Building a Personalized Movie Recommendation System

Introduction

There are two kinds of datasets. One dataset displays ratings provided by users to movies. Every user is represented by a unique user ID, and each movie has a unique ID. The other dataset provides movie description viz. title and genre. There are multiple ratings for each movie and many ratings associated with every user. The dataset is a record of ratings given by a user to all the watched movies and a record of ratings given by a set of users to a movie. The aim of data analysis is to build a personalised set of recommendations for every user by carefully analysing user preferences for movies of different genres, based on individual user ratings. The recommended set has movies never watched by a user. The target user may be a new user or a user with a movie watch history.

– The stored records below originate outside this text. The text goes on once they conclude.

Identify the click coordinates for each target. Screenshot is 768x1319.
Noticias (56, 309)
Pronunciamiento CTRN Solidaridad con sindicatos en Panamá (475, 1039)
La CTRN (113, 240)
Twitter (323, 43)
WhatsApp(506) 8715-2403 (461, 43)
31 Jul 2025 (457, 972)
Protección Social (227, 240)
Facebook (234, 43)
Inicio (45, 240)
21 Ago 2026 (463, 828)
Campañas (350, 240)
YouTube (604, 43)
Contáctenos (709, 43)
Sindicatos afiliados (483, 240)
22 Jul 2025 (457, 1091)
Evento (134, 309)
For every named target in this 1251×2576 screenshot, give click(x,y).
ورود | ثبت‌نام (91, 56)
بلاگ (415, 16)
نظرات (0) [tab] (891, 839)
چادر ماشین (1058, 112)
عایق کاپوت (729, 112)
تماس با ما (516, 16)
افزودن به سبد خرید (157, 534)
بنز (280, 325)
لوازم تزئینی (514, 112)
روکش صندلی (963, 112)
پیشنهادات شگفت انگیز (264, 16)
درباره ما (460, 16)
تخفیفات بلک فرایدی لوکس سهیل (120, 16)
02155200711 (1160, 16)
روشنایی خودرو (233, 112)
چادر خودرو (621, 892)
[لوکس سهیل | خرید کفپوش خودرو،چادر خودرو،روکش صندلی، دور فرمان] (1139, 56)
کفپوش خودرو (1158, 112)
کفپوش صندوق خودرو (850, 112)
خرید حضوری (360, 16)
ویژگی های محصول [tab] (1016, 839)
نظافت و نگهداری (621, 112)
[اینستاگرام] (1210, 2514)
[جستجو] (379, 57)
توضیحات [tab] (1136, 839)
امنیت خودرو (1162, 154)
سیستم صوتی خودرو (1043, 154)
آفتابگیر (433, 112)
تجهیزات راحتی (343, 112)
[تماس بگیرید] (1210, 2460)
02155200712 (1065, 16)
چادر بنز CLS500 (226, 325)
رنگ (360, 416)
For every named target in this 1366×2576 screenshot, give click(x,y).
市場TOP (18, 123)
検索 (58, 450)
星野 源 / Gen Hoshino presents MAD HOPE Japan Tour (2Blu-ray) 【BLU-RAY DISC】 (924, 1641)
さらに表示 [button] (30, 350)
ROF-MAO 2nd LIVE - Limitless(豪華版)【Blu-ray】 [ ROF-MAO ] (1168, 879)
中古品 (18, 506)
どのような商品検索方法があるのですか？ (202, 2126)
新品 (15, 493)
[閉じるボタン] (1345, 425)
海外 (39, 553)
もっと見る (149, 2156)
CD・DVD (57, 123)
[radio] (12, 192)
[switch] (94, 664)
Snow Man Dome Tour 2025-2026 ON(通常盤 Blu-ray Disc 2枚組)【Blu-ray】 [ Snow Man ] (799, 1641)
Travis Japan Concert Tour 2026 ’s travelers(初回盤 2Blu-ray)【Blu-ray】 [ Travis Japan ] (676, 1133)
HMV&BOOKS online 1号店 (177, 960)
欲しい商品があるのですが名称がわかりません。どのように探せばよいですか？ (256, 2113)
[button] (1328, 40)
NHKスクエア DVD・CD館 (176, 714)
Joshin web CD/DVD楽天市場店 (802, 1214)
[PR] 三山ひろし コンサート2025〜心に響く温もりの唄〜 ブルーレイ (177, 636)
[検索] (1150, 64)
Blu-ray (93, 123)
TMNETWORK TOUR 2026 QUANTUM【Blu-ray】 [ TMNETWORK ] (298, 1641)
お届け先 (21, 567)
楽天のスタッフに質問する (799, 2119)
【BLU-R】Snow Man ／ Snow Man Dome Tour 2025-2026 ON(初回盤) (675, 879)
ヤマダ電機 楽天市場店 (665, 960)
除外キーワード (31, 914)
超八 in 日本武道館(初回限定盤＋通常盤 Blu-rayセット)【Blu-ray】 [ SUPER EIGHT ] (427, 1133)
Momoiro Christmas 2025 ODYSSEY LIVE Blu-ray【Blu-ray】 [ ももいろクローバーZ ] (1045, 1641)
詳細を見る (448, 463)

A section of ratings data and movies data is shown:

The movies can be selected by filtering movies watched by the most similar users or filtering movies very similar to the movies highly rated by the target user. Hence, the recommendation system can be user-based or item-based. There are primarily three types of recommendation systems: collaborative filtering based on user-user similarity, collaborative filtering based on item-item similarity, system based on content similarity.

Data pre-processing

The datasets are checked for null values. Next, the data sets are checked for any duplicate entries. The duplicate entries are identified by dropping values similar in user ID, movie ID and rating or values similar in the combination of movie ID, movie title and genres. The data ratings can be normalised in the fixed range (0,1). For content-based movie recommendation system, the movie genres are identified and each genre is added as a separate column to the movie data. The genre columns are filled with binary values of 0 and 1. The binary values in a row indicate all those genre categories a specific movie belongs to. The ratings and movie data are merged by using movie ID as a common column.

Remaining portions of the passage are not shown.